Cette réintégration, « au vu des circonstances », s'accompagne d' « un blâme écrit à M. Stephanides conformément à la disposition 110.3(a)(i) du Règlement du personnel », affirme le message, qui précise que la « lettre envoyée aujourd'hui à M. Stephanides servira de blâme écrit ».

Joseph Stephanides, ancien directeur adjoint de la Division des affaires du Conseil de sécurité, avait été informé mardi 31 mai qu'il était mis fin à son contrat pour faute grave, conformément aux règles du personnel de l'Organisation (voir notre dépêche du 1er juin 2005).

Cette décision avait été prise sur la base des conclusions de la Commission d'enquête indépendante (CEI), dirigée par l'ancien chef de la Réserve fédérale américaine, Paul Volcker, mise en place par le Secrétaire général pour enquêter sur le Programme pétrole contre nourriture, qui avait estimé dans son rapport remis en février que le Comité directeur de l'ONU « avait compromis et contrecarré la concurrence dans le processus d'appel d'offres en écartant le moins offrant », avec « la participation active » de M. Stephanides.

Selon le rapport de la CEI, Joseph Stephanides aurait violé les règles des marchés publics afin de permettre à la société « Lloyd's Register Inspection, Ltd », de bénéficier d'un contrat de plusieurs millions de dollars dans le cadre du programme « pétrole contre nourriture », estimant que les règles n'avaient pas été respectées en la prévenant des prix offerts par les autres sociétés afin qu'elle révise ses prix à la baisse.

M. Stephanides avait reconnu que les règles n'avaient pas été techniquement respectées, mais avait allégué avoir agi non pas par profit personnel mais afin d'assurer à l'Organisation le prix le plus bas possible.

Après la publication de ce rapport, ce dernier avait été suspendu immédiatement et un processus administratif avait été enclenché pour lui permettre de répondre aux accusations.

Dans son message transmis hier, le Secrétaire général explique que sa décision s'écarte des recommandations du Comité paritaire de discipline de l'ONU, chargé d'examiner le dossier de M. Stephanides.

« Alors que le Comité paritaire de discipline s'est indûment concentré sur le fait de savoir si oui ou non les prix des offres étaient restés confidentiels après le lancement des appels d'offre du 30 juillet 1996, les accusations concernant M. Stephanides ne se limitaient pas à cette question », relève le Secrétaire général dans sa lettre.

« M. Stephanides a enfreint les règles d'achat qui l'obligeaient à agir avec une 'impartialité absolue' à l'égard de l'ensemble des soumissionnaires et à ne pas divulguer à l'extérieur des Nations Unies toute information concernant l'acceptation ou au rejet probables d'une offre d'achat (Règles d'achat 9.0002 et 9.0016) », insiste Kofi Annan.

« Il a enfreint ces règles en contactant la Mission permanente du Royaume-Uni, en l'informant que l'offre d'un concurrent allait être acceptée et en indiquant à la Mission de combien l'offre de Lloyds' devait être réduite », poursuit-il.

« Dans son rapport final, la Commission d'enquête indépendante avait également confirmé ses conclusions initiales à l'égard des actes de M. Stephanides.
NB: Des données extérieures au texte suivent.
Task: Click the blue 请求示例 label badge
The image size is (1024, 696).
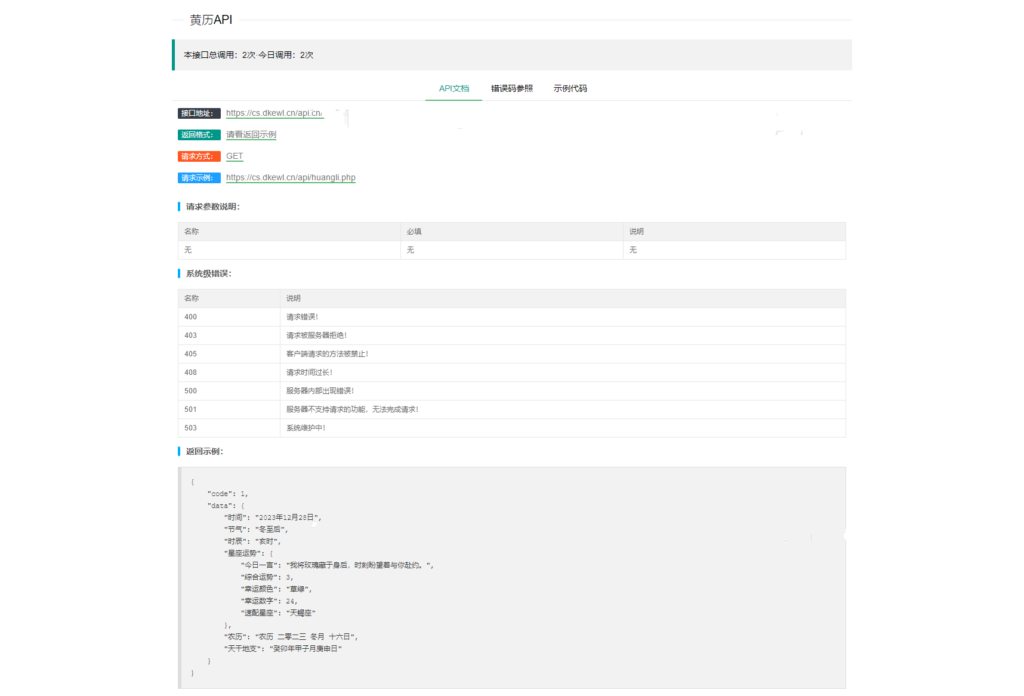Action: tap(199, 177)
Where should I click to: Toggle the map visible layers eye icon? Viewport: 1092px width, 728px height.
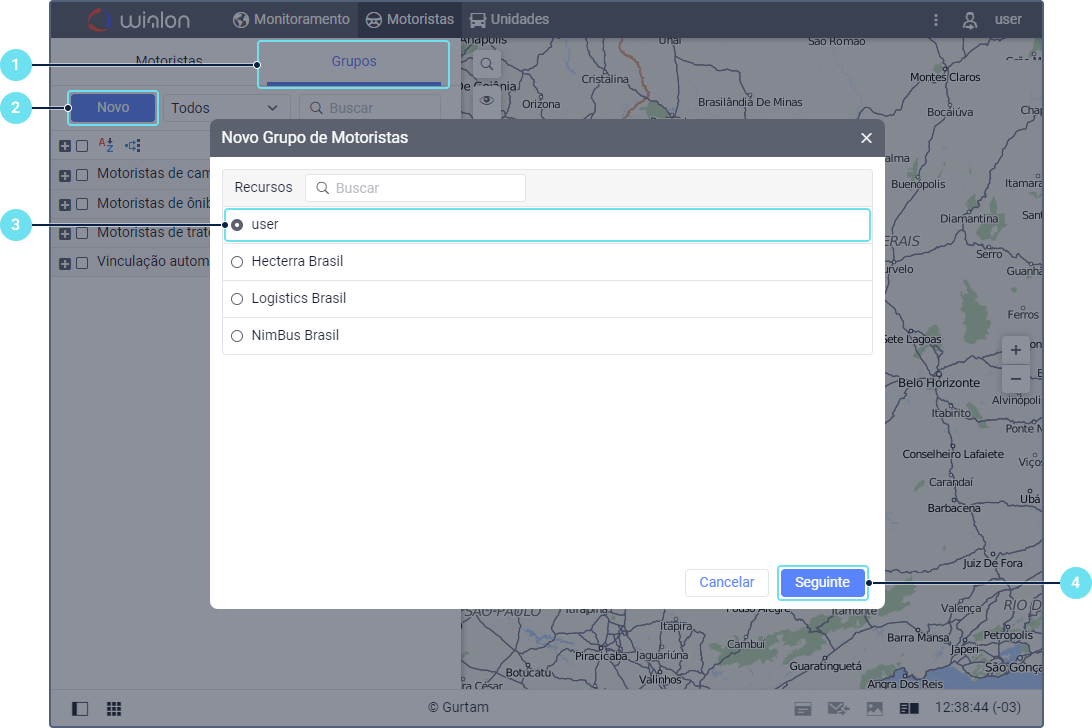pos(487,100)
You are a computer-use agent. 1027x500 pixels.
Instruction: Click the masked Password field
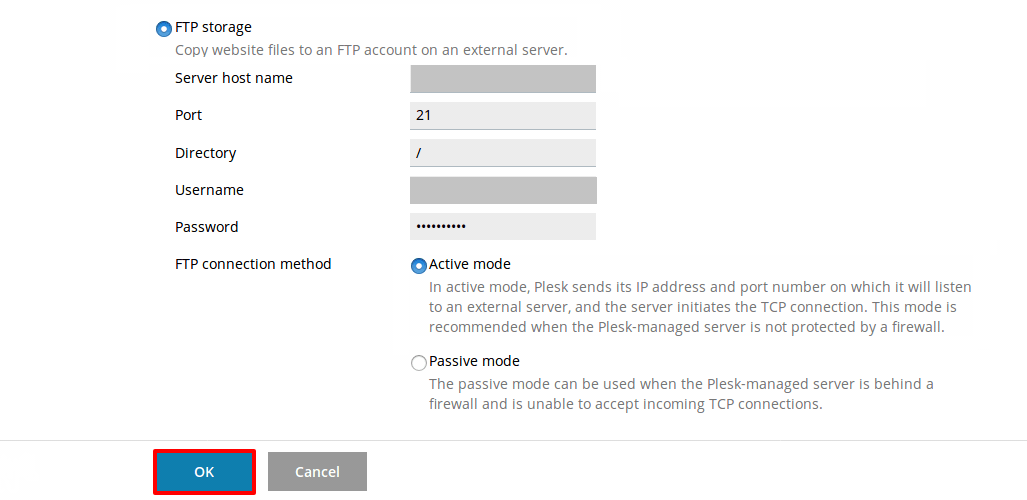pos(503,227)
Le fait que les appels d'offres étaient lancées le 30 juillet 1996 n'enlève rien au fait qu'il a fait preuve de 'partialité' envers Lloyds et a divulgué des informations sur 'l'acceptation ou le rejet probables d'une offre d'achat' ».

« Par conséquent, les actes de M. Stephanides ont enfreint les règles d'achat et le Secrétaire général ne partage pas l'avis du Comité paritaire de discipline selon lequel la décision de sanctionner la conduite de M. Stephanides comportait de sérieux vices de fond et de forme », conclut Kofi Annan.